Screenshot from 2013-06-22 15_37_29

It’s ironic, I think. The “future of humanity” (Geofront) is built with a pyramid, and yet so long ago Jews, slaves to the Egyptians, built pyramids to use for their dead kings. “The more things change, the more they stay the same.” It seems unlikely that this was Gainax’s —or Hideaki Anno’s intention– but, personally, I don’t think it matters. It’s very representative of the way humanity as a whole has become a slave, in Neon Genesis Evangelion. In multiple aspects, too: a) a slave to circumstance–no option but to either die or fight the Angels; b) a slave to emotion–living in a pessimistic, dying world that only hangs on by a thread; c) and, most importantly I think, a slave to ignorance– it’s evident the true nature of the situation is tucked away for only the top brass to know.

Circumstance produces no characters with mercy in Neon Genesis Evangelion. If you ever wanted to fool yourself in the afterglow of defeating an Angel, it won’t work for long. In this world where even the most apparently sane characters are willing to sacrifice a child to the depths of a volcano, just for the slim chance you’d be able to catch and analyze it, there is only the most perverse kind of mercy. “It’s the future of Humanity at stake, of course it’s worth it.” Mercy only exists for yourself, and you have to shake it out God’s hand yourself.

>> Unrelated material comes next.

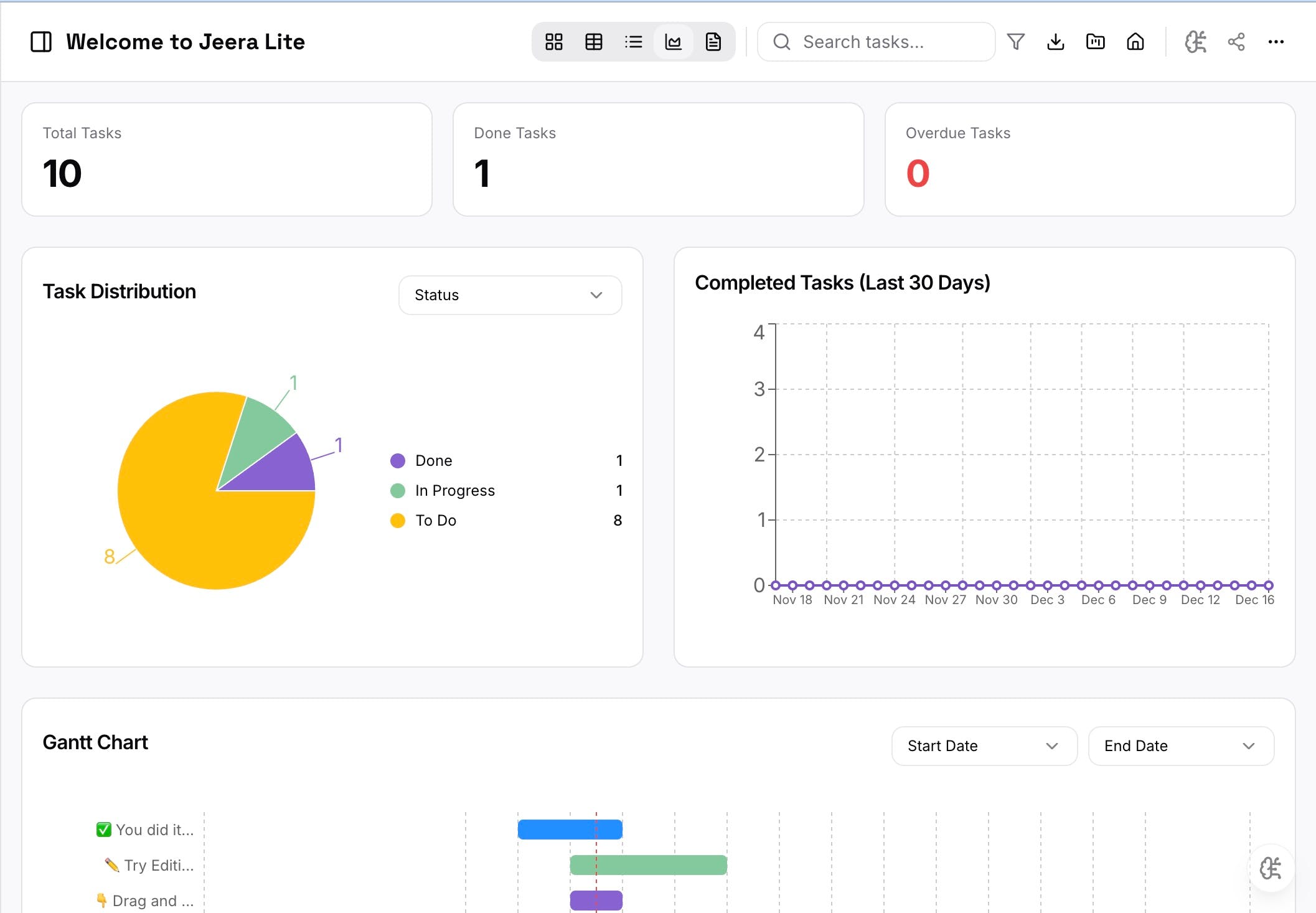This screenshot has width=1316, height=913.
Task: Switch to board grid view
Action: tap(553, 42)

Even if you obtained that mercy, almost everything you knew is dead. The emotion of it all, inhale it and absorb your situation. How have you not gone insane? There are, quite literally, monsters not all that distinct from you floating about the Earth. Robots are trying to kill them, and again, if either one happens to kill you it’s just too bad. You can be replaced.

And, perhaps most laughable, you have no idea why you’re doing any of this. The darkness present for most of episode eleven, where I stopped for this commentary, is a metaphor for your mental state. Your mind–your soul— is surrounded by darkness, by ignorance. Ironically, both the lack of power and the ignorance these characters have to struggle with is cased by one thing, and one thing only: Humanity itself.

Let that sink in for a moment.

PS. This was supposed to be written last week, but life (and writer’s block) got in the way. There’s more than half the series left to review, so the next one of these (posted sometime soon) will consist of information from episodes one to twenty-two.